What you produce should be the lines from the line containing "Where should I" through the last line below, both ends included, reproduced exactly and without pictures.

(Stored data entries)

::::::::

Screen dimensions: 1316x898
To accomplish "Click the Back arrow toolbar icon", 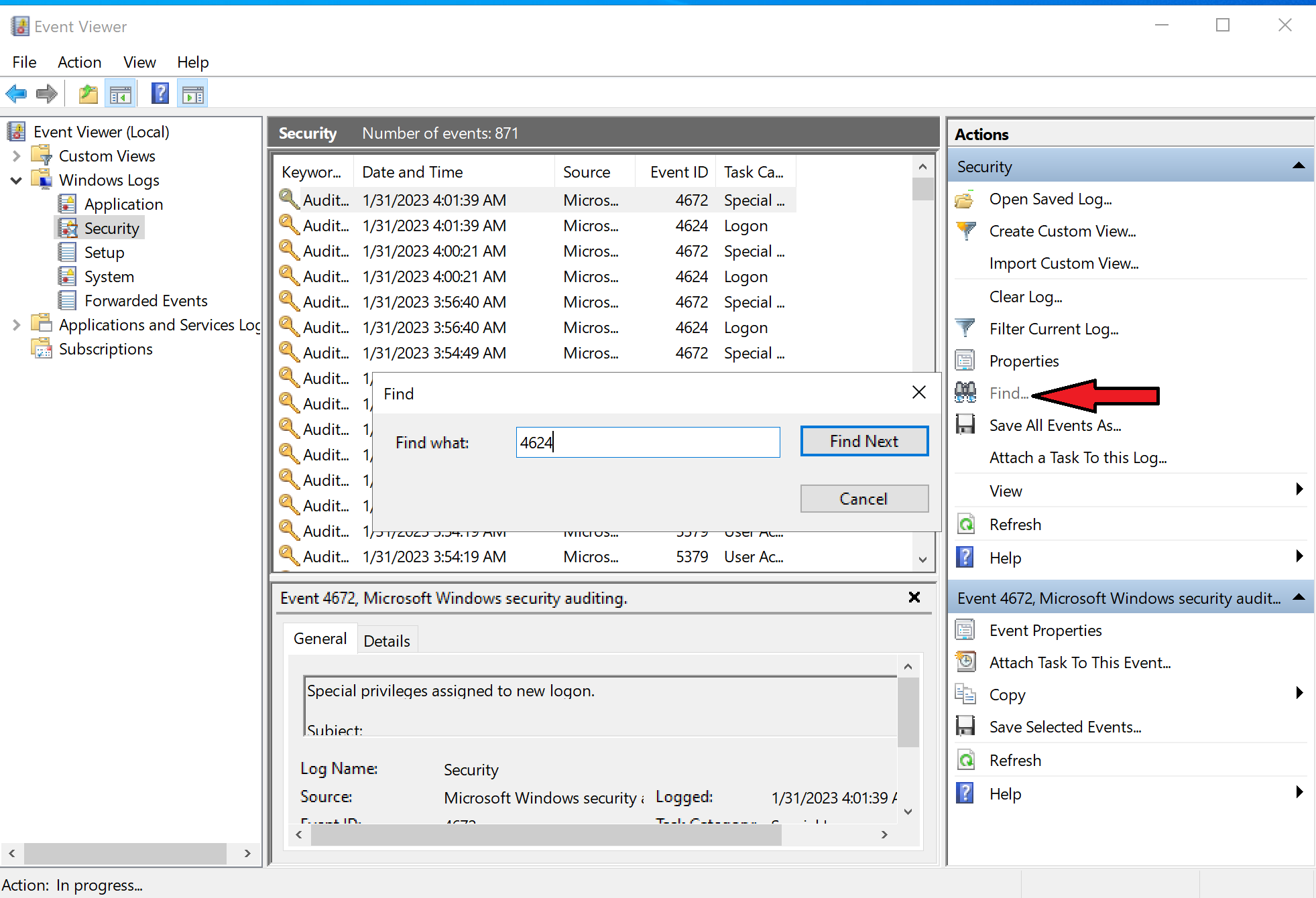I will coord(16,94).
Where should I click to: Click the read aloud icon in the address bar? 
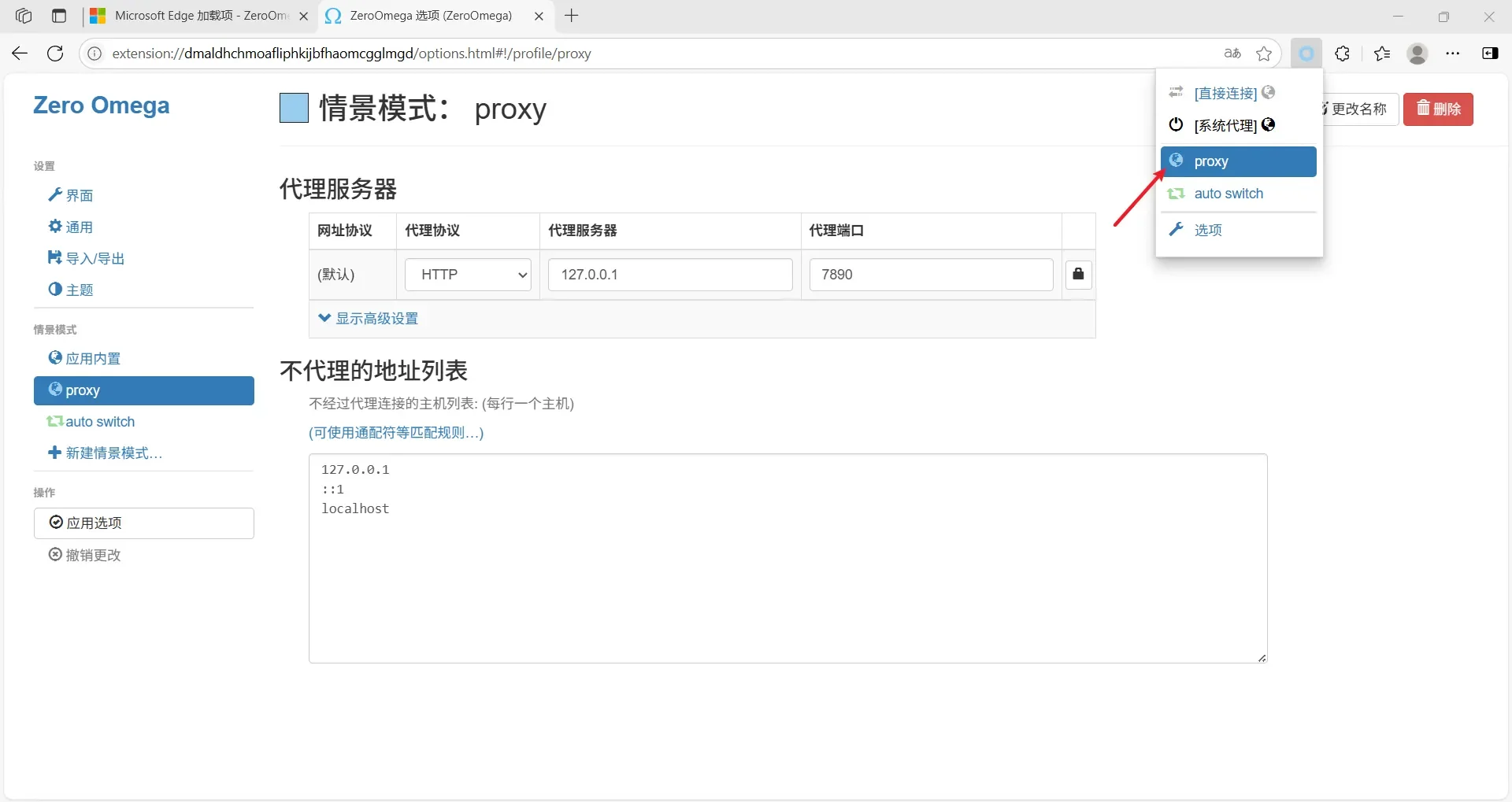(x=1232, y=53)
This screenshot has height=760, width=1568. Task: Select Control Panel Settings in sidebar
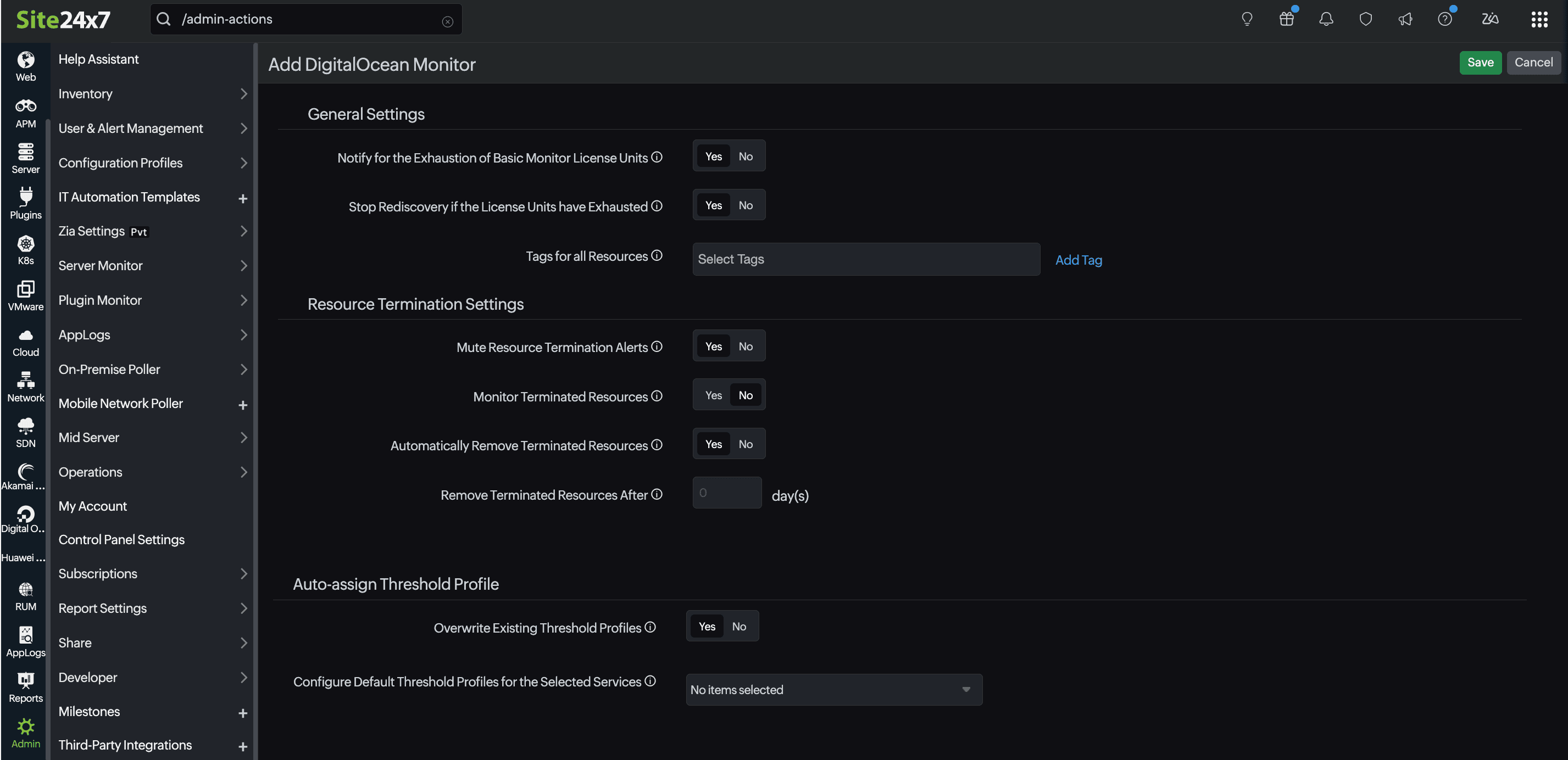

::::::::

» **Answer section**
Where should I click to: Click the read aloud icon in the address bar? 
(x=1232, y=53)
This screenshot has height=760, width=1568. Task: Select Control Panel Settings in sidebar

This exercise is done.